Getting up and moving around helps you breathe more deeply and increases circulation. If you can, go outside for a brief walk. It’s vital to get out of the house even if it is just for 15 minutes as it can really make a difference in your mood. Surrounding yourself in nature allows you to feel connected with the planet. If you are able to bring your loved one with you, that is wonderful as this is just as beneficial for them as well. If not, it’s still vital to take a brisk walk even around the house to get the blood flowing and ease your mind.
- Take a warm bath
When you get a chance to take a break, take a hot bath or shower. Soaking helps your body relax and releases tension. Add aromatherapy oils or candles from above and you can really submerge into a relaxing oasis. If you don’t have time for a bath, still try to wash your face, hands, or arms with warm or hot water. At least while rubbing a warm washcloth over your face, you can feel the warmness wash over you.
- Adult Coloring Books
Coloring can actually help to take away the stress and provide calming emotions. If you don’t like to color, then of course this may not help but if you haven’t tried in a while, I highly suggest adult coloring books or anything you like. Painting, drawing, or something similar may be a great alternative.

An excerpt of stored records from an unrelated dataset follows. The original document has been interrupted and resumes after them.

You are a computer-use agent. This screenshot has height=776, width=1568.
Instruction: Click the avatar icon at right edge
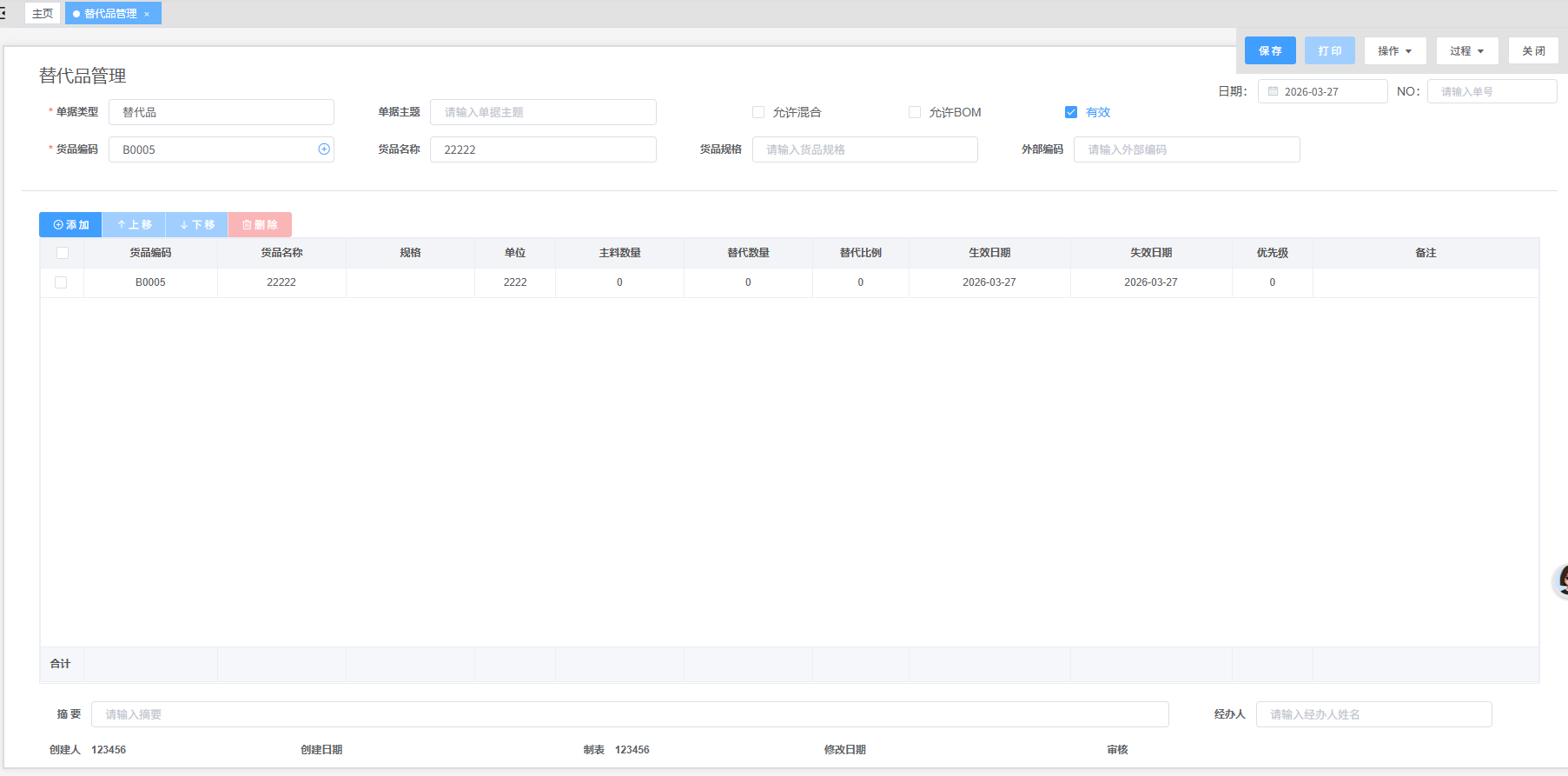point(1561,580)
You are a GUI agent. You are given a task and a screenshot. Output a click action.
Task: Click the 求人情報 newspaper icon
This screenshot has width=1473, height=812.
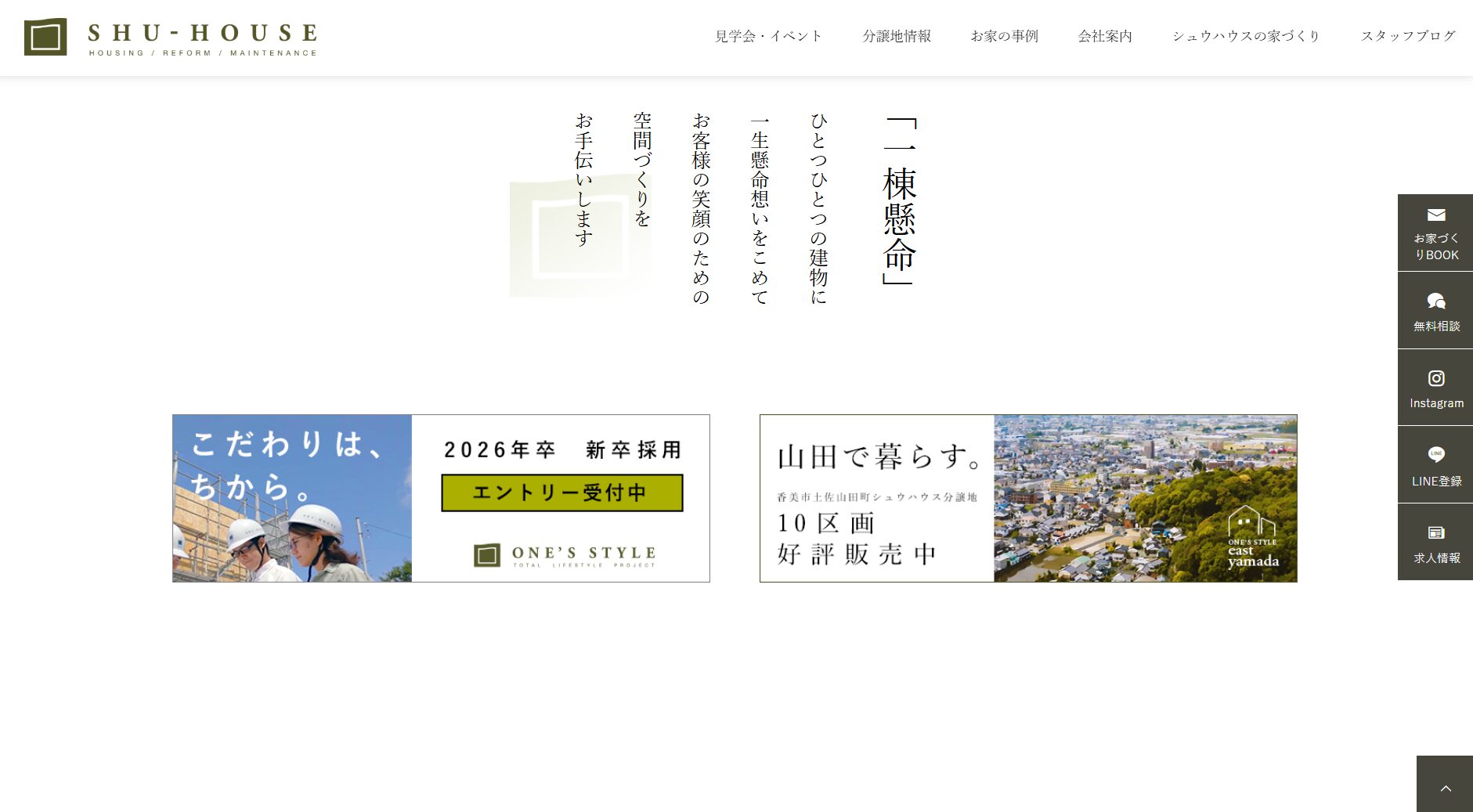[1435, 533]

You may already do this daily and take care of the indoor and outdoor plants but I suggest looking into other plants you do not have like growing real food in a garden. You can have ready-to-eat tomatoes, parsley, cilantro, and more right from your backyard if possible which will not only improve your diet but give you a sense of purpose. You can also have your loved one help you care for the plants and give them something to do as well.
It’s important to know these tips will definitely help but will not always prevent caregiver burn-out as you may get to a point that those tips no longer work. You don’t want to resent your elderly loved one or cause added health issues for yourself. Consider joining a support group or contact us to discuss options! If you’re not ready to relocate your loved one to a senior living community, you can consider other resources such as adult daycare, a senior center, private duty in-home care or respite stays at an assisted living communities. Caregivers should not get to a point of no return or have that terrible burnout feeling.
Guilt can be very overwhelming for a family member, but never feel guilty if you’re considering short-term stays or long-term in assisted living for your loved one’s best interest. It’s essential for caregivers to not feel alone and know that may be a great decision for not only their loved ones but for themselves. Listening and guiding is what we do!